_Alıntı_.
◇ ◇ ◇
Milliyet gazetesi Abbas Güçlü, tıp ve hukuk gibi bölümlerde devlet üniversiteleriyle vakıf üniversiteleri arasındaki puan farkına dikkat çekerek, “Üniversite sınavında 500’üncü olmuş bir öğrenci ile 35 bininci olmuş bir öğrenci arasındaki fark, tıp 6 yıllık eğitimi süresince asla kapanmamaktadır. Bunu, burslu ve paralı okuyan öğrenciler arasındaki başarı farkında ve ihtisas sınavlarında (TUS) kolayca görmek mümkündür” dedi.
Abbas Güçlü, yazısında “Sorun şu ki bütün öğrenciler mezun olduklarında ilaveten hiçbir yeterlilik sınavına girmeden, doğrudan hasta tedavisi yapma hakkına sahip olmaktadırlar. Sınıf geçme notunun 100 üzerinden 60 olduğu bir sistemde, bilmesi gereken asgari bilginin yüzde 60’ını bilen öğrenciden hekim olur mu?..” ifadesine yer verdi.
Abbas Güçlü’nün Milliyet gazetesinin bugünkü (6 Ağustos 2014) nüshasında yayımlanan, “Eğitimde paranın gücü ve cevap aranan sorular” başlıklı yazısı şöyle:
‘Eğitimde paranın gücü
ve cevap aranan sorular’
Başlığı görüp de paranın gücü nerede yok ki eğitimde de olmasın diyenleriniz çıkabilir. Çok haklılar. Olmasına da karşı değiliz. Ama eğitim, yargı, hekimlik gibi bazı alanlar var ki öncelik parada olmamalı. Fırsat eşitliği ayaklar altına alınmamalı. Ama bu, kesinlikle paralı eğitime karşıyız anlamına da gelmemeli. Tam aksine, özel öğretim kurumlarının sayısı çok daha fazla artırılmalı ki devletin sırtındaki yük azalsın. Ayrıca, paralı eğitim kurumlarına da, her ne kadar içlerinde öyle olanlar bulunsa da, denize nazır, diploma hazır mantığıyla bakılmamalıdır. Çok iyi biliyoruz ki hem ülkemizin hem de dünyanın en iyi öğretim kurumlarından pek çoğu paralı olanlardır.
◇ ◇ ◇
_Çıkarılan veriler_.
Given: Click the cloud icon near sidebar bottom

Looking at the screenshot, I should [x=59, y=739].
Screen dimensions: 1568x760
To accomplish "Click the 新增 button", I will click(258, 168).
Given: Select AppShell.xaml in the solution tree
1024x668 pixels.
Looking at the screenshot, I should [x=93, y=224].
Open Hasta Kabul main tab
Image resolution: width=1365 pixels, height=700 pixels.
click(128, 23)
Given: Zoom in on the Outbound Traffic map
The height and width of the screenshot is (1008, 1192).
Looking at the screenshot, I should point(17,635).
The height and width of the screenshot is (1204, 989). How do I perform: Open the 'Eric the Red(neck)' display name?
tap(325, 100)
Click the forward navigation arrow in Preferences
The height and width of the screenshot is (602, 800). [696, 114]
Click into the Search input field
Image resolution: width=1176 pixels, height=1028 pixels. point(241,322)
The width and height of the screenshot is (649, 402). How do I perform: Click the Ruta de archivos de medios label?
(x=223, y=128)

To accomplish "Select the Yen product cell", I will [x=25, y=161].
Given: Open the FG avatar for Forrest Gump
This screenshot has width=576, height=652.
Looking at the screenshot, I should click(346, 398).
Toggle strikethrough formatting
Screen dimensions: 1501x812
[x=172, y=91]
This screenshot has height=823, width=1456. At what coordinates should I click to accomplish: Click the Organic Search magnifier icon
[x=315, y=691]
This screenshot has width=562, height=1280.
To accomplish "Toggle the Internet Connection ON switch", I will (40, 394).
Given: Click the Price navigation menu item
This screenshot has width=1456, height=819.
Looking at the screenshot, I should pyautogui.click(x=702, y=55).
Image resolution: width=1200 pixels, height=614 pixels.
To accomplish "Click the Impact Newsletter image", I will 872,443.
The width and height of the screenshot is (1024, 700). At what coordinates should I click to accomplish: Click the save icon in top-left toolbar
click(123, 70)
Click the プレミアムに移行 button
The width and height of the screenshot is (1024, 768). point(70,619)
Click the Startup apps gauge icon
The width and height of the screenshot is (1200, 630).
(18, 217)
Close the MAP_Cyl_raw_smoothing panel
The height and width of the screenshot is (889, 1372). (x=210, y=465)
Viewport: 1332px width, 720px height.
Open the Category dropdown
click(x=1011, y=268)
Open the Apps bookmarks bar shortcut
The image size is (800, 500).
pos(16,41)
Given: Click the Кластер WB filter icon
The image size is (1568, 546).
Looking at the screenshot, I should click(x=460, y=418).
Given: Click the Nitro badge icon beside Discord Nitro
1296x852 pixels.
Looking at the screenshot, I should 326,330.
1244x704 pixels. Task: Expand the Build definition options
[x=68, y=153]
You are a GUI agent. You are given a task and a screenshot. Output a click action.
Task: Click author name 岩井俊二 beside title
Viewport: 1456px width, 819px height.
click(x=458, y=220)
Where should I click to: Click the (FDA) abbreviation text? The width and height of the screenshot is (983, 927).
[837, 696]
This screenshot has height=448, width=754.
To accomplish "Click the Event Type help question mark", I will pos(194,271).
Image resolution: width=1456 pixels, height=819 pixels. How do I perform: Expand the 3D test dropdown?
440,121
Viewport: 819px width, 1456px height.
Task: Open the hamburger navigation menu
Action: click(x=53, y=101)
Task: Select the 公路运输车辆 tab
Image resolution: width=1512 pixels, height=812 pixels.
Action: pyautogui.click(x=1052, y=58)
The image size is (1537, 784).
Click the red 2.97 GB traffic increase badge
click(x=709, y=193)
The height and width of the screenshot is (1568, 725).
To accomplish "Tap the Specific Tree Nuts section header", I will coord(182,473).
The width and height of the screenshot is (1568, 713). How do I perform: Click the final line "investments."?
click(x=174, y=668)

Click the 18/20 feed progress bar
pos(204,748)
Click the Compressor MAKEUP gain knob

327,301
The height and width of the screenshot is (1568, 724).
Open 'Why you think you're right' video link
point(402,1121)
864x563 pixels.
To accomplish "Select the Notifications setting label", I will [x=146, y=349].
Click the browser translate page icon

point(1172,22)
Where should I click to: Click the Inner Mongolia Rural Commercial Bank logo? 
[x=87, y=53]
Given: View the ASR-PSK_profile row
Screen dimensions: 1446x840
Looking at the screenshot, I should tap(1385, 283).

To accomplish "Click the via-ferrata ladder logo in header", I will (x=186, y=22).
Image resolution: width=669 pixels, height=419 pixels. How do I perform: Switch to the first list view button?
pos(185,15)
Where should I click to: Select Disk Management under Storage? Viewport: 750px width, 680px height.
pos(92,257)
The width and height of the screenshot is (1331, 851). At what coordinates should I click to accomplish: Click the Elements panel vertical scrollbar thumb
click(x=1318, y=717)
◇ ◇ ◇
_Çalışma yönergeleri_.
1. Eğitimde paranın gücüne dair alıntıya göre Abbas Güçlü'nün yazısı Milliyet gazetesinin hangi tarihli nüshasında yayımlandı?
2. Lütfen eğitimde paranın gücüne dair alıntıdan "Abbas Güçlü, yazısında" ifadesinden "ifadesine yer verdi." ifadesine kadar olan kısmı aynen yazın.
3. Eğitimde paranın gücüne dair alıntıyı son cümlesinden sonra sürdürün.
Liste, alıntıdan ayrı bir malzemedir.

_Yanıtlar_.
1. 6 Ağustos 2014 tarihli nüshasında.

2.
Abbas Güçlü, yazısında “Sorun şu ki bütün öğrenciler mezun olduklarında ilaveten hiçbir yeterlilik sınavına girmeden, doğrudan hasta tedavisi yapma hakkına sahip olmaktadırlar. Sınıf geçme notunun 100 üzerinden 60 olduğu bir sistemde, bilmesi gereken asgari bilginin yüzde 60’ını bilen öğrenciden hekim olur mu?..” ifadesine yer verdi.

3.
İşte bu noktada asıl irdelenmesi gereken konu, paralı eğitim ya da paranın eğitimdeki gücü değil, elde edilen sonuçtur. Eğer paranın gücü, daha fazla öğrenciye öğrenim olanağı sağlıyorsa bunu alkışlamak gerekir. Ama eğer, kalite erozyonu yaratıyorsa bunu sorgulamak da hepimizin görevi olmalıdır...
Avantaj mı, yoksa?..
Vakıf üniversiteleri ile devlet üniversiteleri arasındaki puan farklılıkları milyonlarca genci isyan ettiriyor.
Örneğin birkaç puan daha alsa İstanbul’daki parasız devlet tıp fakültelerinden birine girebilecek bir öğrencinin, kendisinden 100 puan daha düşük bir puanı olan arkadaşının, vakıf tıp fakültelerinden birine girdiğini duyduğu andaki ruh halini düşünün!..
Bu durum, öğrencileri olduğu kadar anne babaları da kahrediyor. Keşke paramız olsaydı da çocuklarımıza biz de bu olanağı sunabilseydik ezikliği yaşatıyor...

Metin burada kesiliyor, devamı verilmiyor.